ツイッターの反響で、もう少し「自由」について話してくださいと言われたので、あまり時間がとれず不十分だけど、ちょっとだけ捕捉します。
「自由とは、自由を感じること(それはしばしば幻覚である)ではなくて、自分が今まで何に囚われていたかが分かることです。それしか自由の証はない。」とぼくは書いた。
「自分は自由だ」と感じるように人を洗脳することは、それほど難しいことではありません。家庭も学校も国家も、ある意味ではそうした洗脳装置としての側面をもっています。
でもそうした洗脳装置としていちばん強力なのは、現在のグローバル資本主義です。そこでは、努力してお金持ちになったり社会的地位を得さえすれば、最大限の自由が保障されているようにみえる。歴史が終わり、過去の因習が除去されて、あとは経済的合理化と技術的イノベーションによって人間はどんどん自由になる、そんなふうに人々は空想しています。
けれどもそれはまったくの虚妄です。なぜなら自由とは、自分が自由だと感じることではないからです。
今週の美学講義では、カントの自由概念について話しました。批判期のカントにとって、「自由」とは現象として経験されるものではありません。それは「自然」と両立しません。つまり「自由である」という客観的な状態は存在しないということです。

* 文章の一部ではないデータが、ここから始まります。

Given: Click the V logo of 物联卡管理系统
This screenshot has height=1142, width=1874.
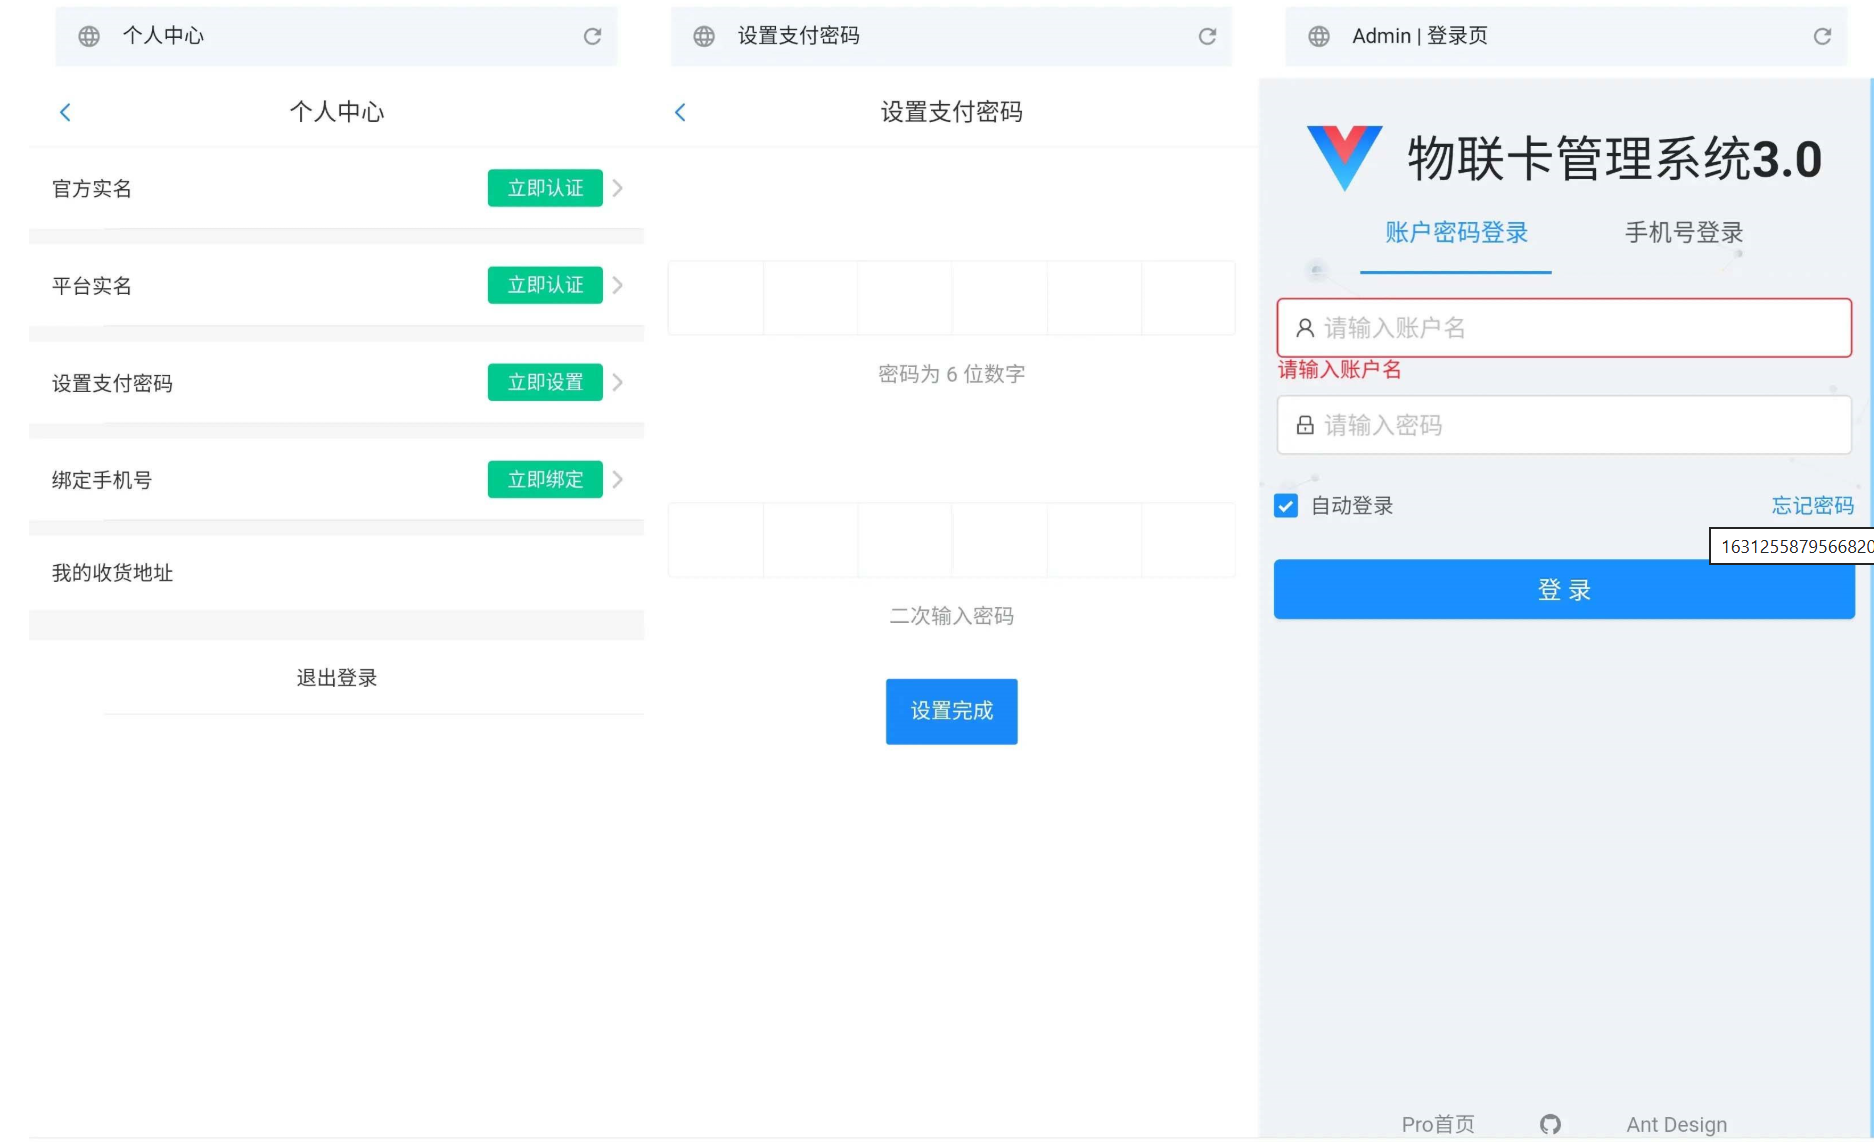Looking at the screenshot, I should 1344,157.
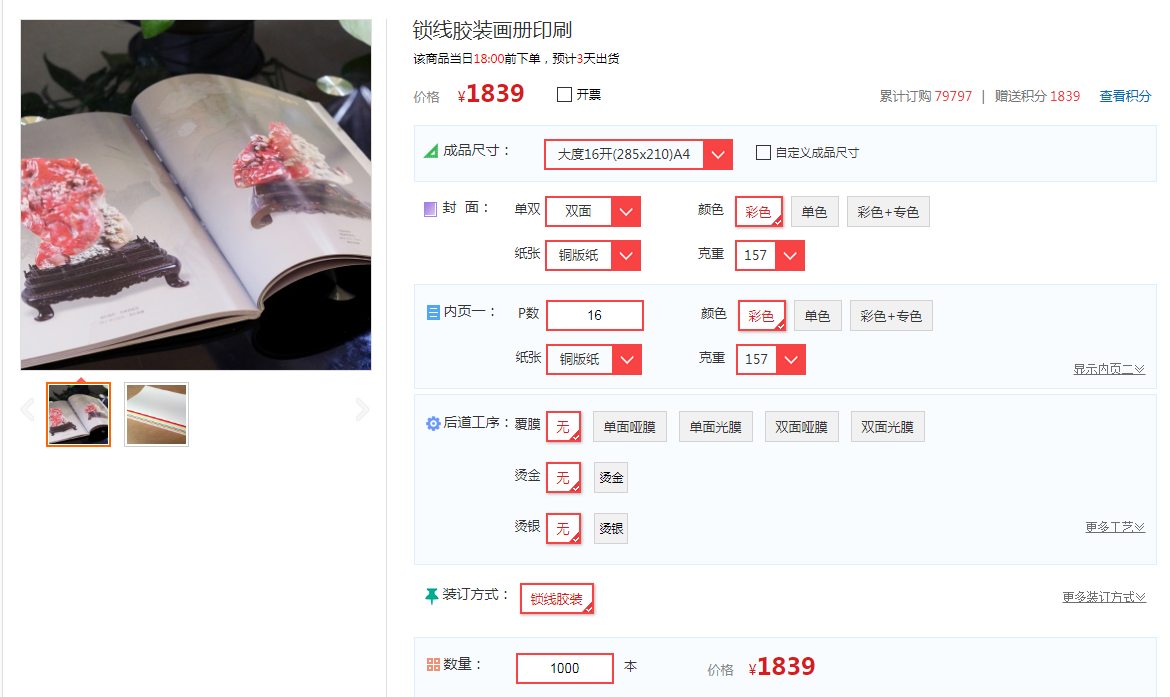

ぼくの言葉で言い直すならば、自由とはむしろ、自分自身の束縛状態をはっきり自覚するということの中にしかないのです。自由とは「状態」ではなくて「認識」です。勉強するのはそういう認識に到達するためで、いくらやってもきりがないのだけど、でも苦痛なものではなく、みんなでやれば楽しいものでもあります。だから大学での講義もしているのです。
こんなところかな。あんまりちゃんと書けなかったけど。